Adriano Nuvunga, director of Mozambican civil  society organisation the Centre for Democracy and Development, said Nyusi’s reluctance to invite Sadc’s support for a conflict which first broke out nearly a decade ago is quite telling.

“President Nyusi has been reluctant to have Sadc and that has been frustrating not only for the people of the region. We would have wanted to see Sadc moving robustly in terms of solidarity but, of course that depends on the extent to which Maputo is willing to invite Sadc,” Nuvunga said. 
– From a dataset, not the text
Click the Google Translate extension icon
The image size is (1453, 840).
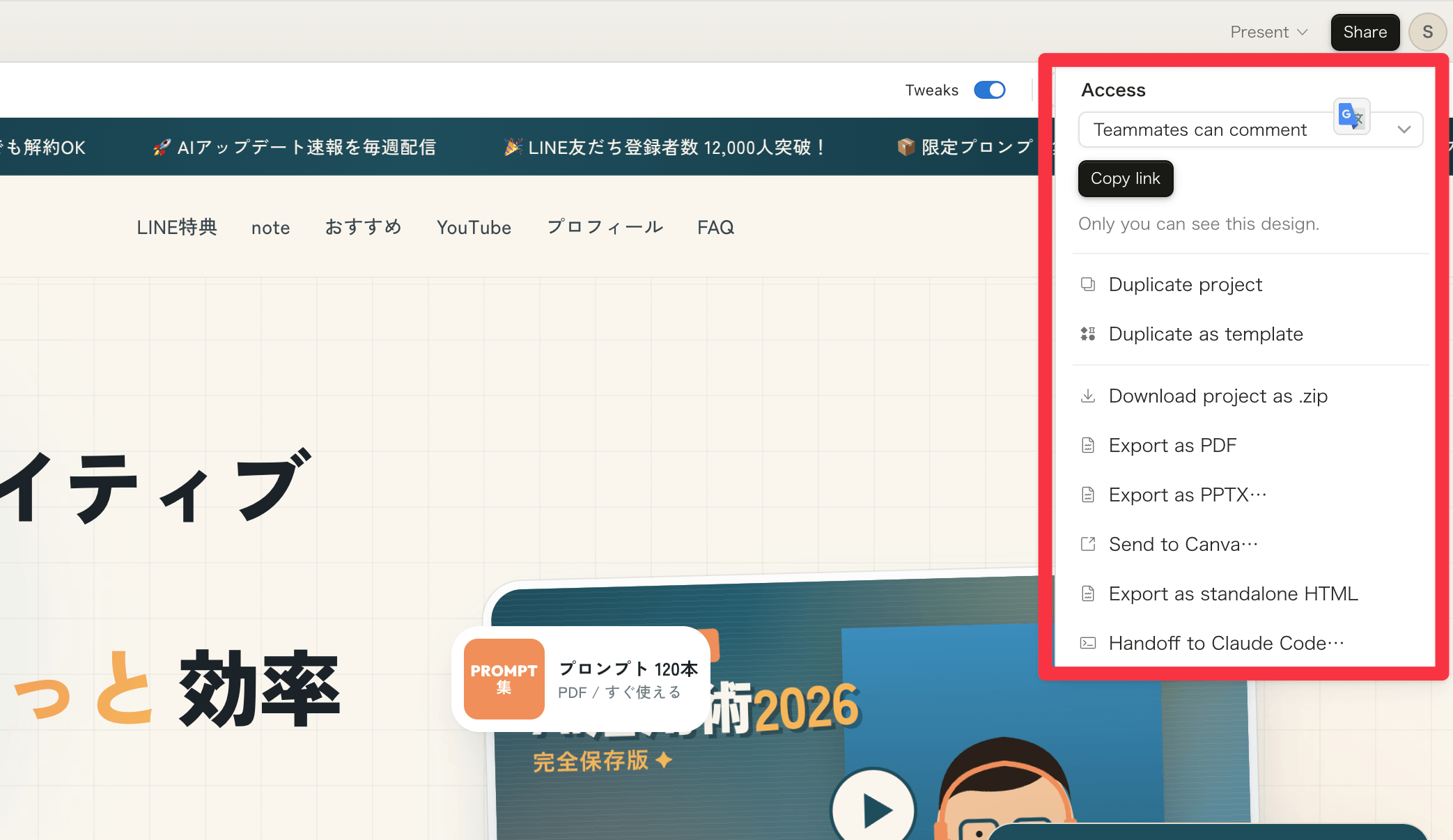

“But we think that the reluctance might be speaking to a number of factors including the political economy of the conflict in northern Cabo Delgado. Although it is framed as international terrorism, the reality is that this conflict was driven, initiated and it might have been captured or intersected with international dynamics. But the enablers and the factors that have ignited it to happen speak to local dynamics. Some of the political economy aspects of the conflict point out to the failure of governance, failure of democracy, particularly on how political elites (Frelimo) have been benefiting from this extractivism without local development. I think that this is the situation which Mozambique would not want to be properly exposed in the region. Also, there are issues on who is also going to pay for Sadc’s involvement in Mozambique.”

Sources said Nyusi also feared that the deployment of the Sadc Standby Force as recommended by the regional bloc’s technical team would also expose the internal dynamics of his military establishment.
Piers Pigou, a southern Africa consultant at the International Crisis Group, said Nyusi’s remarks at the PALOP meeting stretched the notion of political stability.

“This posture reflects the disconnect between the Mozambique state and the affected communities of Cabo Delgado. On face value, it is an extraordinary statement, but it exposes the illicit economy at play that is tied to this conflict. That will have political ramifications and the question is: Is Nyusi his own man?”